After forced consensus between the raters, 49 segments were classified as T2-positive, expectedly all out of the patients group. Therefore, 43.0% of the 114 included patients showed a T2 hyperintensity at any level. The predominantly affected levels were C4/5 (n = 15) and C5/6 (n = 22). There were six T2-positive patients for each level C3/4 and C6/7, and none showing a T2 hyperintensity in C2/3. None of the healthy volunteers showed a T2 hyperintensity.

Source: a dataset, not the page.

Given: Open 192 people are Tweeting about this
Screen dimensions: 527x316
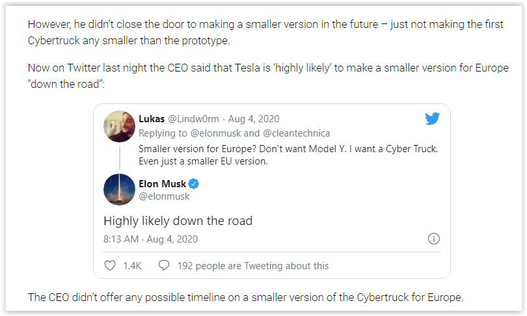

Each of the 49 T2-positive cervical segments was assigned an age- and level-matched segment out of the healthy volunteers. Accordingly, gender and age distribution between both groups showed no significant differences (Table 1).
Automated T2 signal intensity (T2-SI) analysis
The absolute T2-SI values revealed no significant differences between the T2-positive and T2-negative group (Table 2). The T2-SI curves of all analyzed segments are provided in Fig. 2, divided for both cohorts and the affected cervical level. The curves of T2-positive segments (right) showed a higher variability compared to the matched healthy segments (left). This could be objectivized by a significantly higher T2-SI standard deviation and range within the spinal cord (standard deviation 18.51 (IQR 16.16) a.u. vs. 7.47 (IQR 5.81) a.u., p < 0.001; range 56.09 (IQR 52.84) a.u. vs. 24.34 (IQR 17.12) a.u., p < 0.001; Table 2). Separate analysis for each cervical level reassured similar differences, however without reaching statistically significance at level C6/7 (Table 2).
ROC analysis for the standard deviation and range of the T2-SI showed an excellent discrimination between T2-positive and T2-negative segments (AUC 0.865 and 0.886, Fig. 3). Applying the Youden’s index received an optimal cut-off separating both groups for the T2-SI standard deviation at 13.69 a.u. (sensitivity 69.4%, specificity 91.8%) and for the T2-SI range at 42.31 a.u. (sensitivity 73,5%, specificity 98.0%). “Closest top left values” were 12.20 a.u. (sensitivity 75.5%, specificity 83.7%) and 37.38 a.u. (sensitivity 79.6%, specificity 87.8%), respectively.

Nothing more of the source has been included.